• Work item
Please set down only the lines from the one containing "370x182 pixels. Task: Click" through the end of the entries below, exactly, minus any pictures.
------ Recorded data
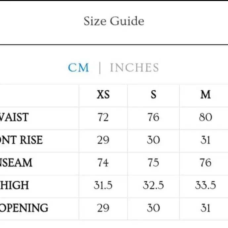Image resolution: width=228 pixels, height=228 pixels.
Task: Select the S thigh value 32.5
Action: pyautogui.click(x=153, y=185)
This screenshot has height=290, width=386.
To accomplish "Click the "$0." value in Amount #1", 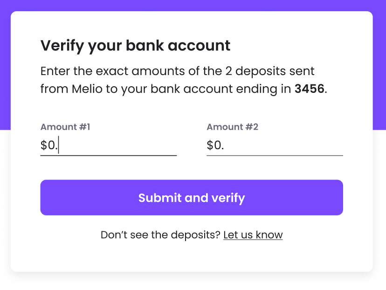I will tap(48, 145).
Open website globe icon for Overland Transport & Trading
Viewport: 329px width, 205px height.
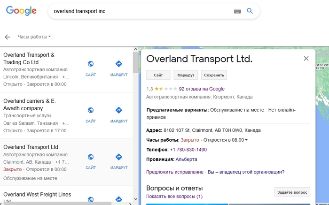coord(91,64)
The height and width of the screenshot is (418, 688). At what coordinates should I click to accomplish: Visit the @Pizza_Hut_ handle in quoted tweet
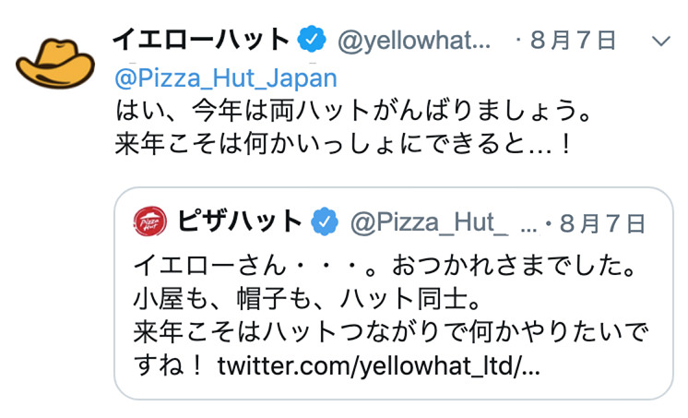point(429,222)
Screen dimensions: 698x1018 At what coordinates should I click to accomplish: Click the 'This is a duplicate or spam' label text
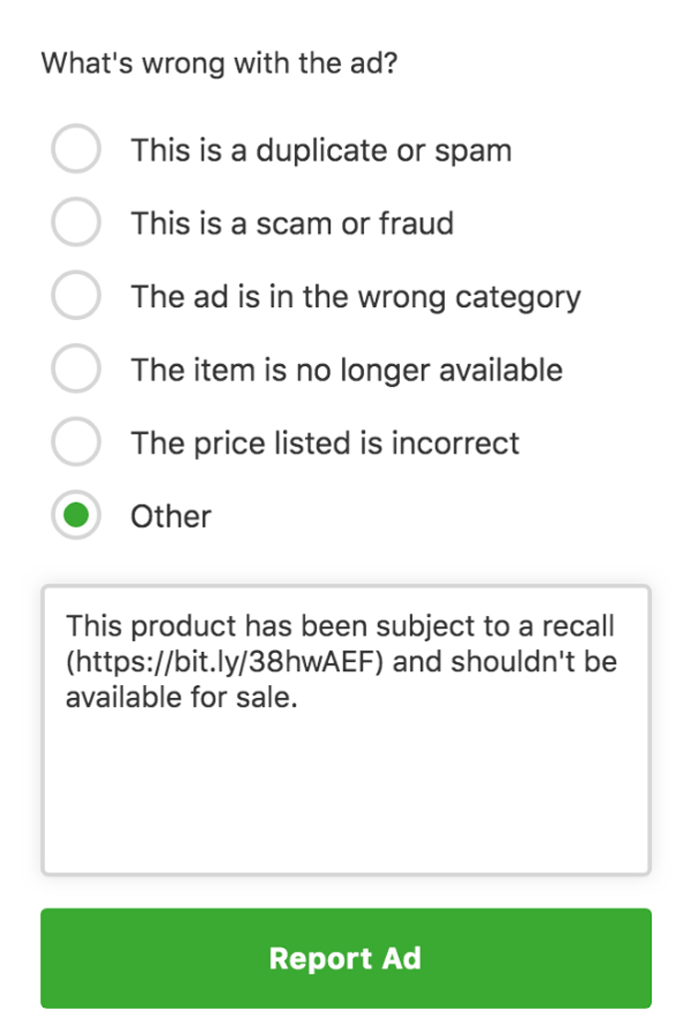click(x=321, y=151)
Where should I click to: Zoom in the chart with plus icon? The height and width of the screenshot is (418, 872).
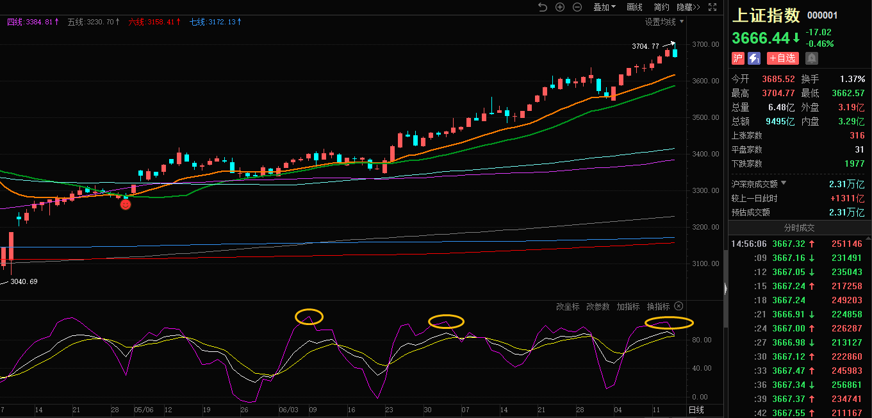click(x=560, y=7)
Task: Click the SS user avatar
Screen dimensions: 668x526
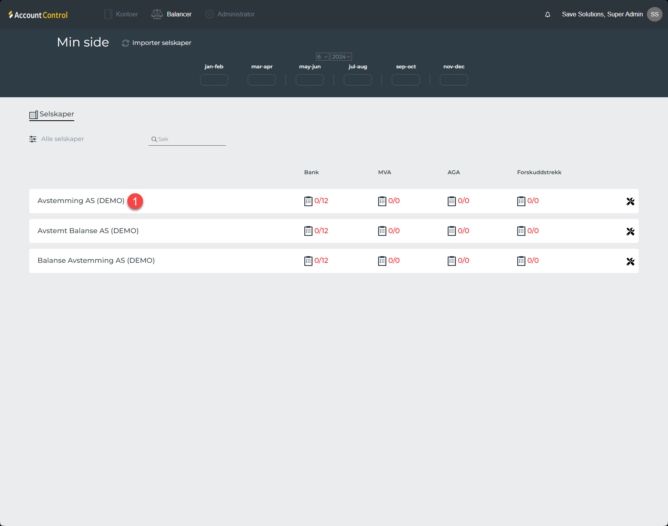Action: pos(654,14)
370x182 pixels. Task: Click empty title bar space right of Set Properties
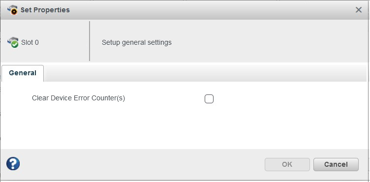coord(213,10)
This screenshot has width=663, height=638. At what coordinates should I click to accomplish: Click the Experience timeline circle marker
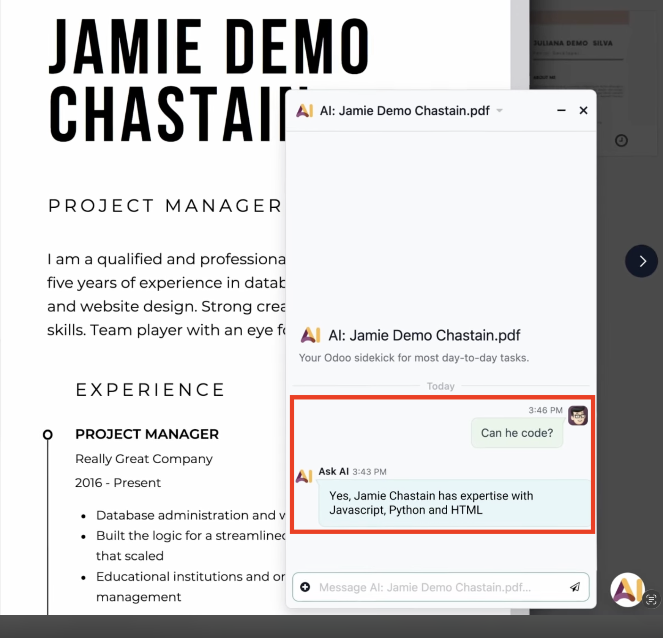(47, 434)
------------
• Problem solution
370x182 pixels. Task: Click empty title bar space right of Set Properties
coord(213,10)
This screenshot has width=663, height=638. At what coordinates should I click to accomplish: Click the Experience timeline circle marker
(47, 434)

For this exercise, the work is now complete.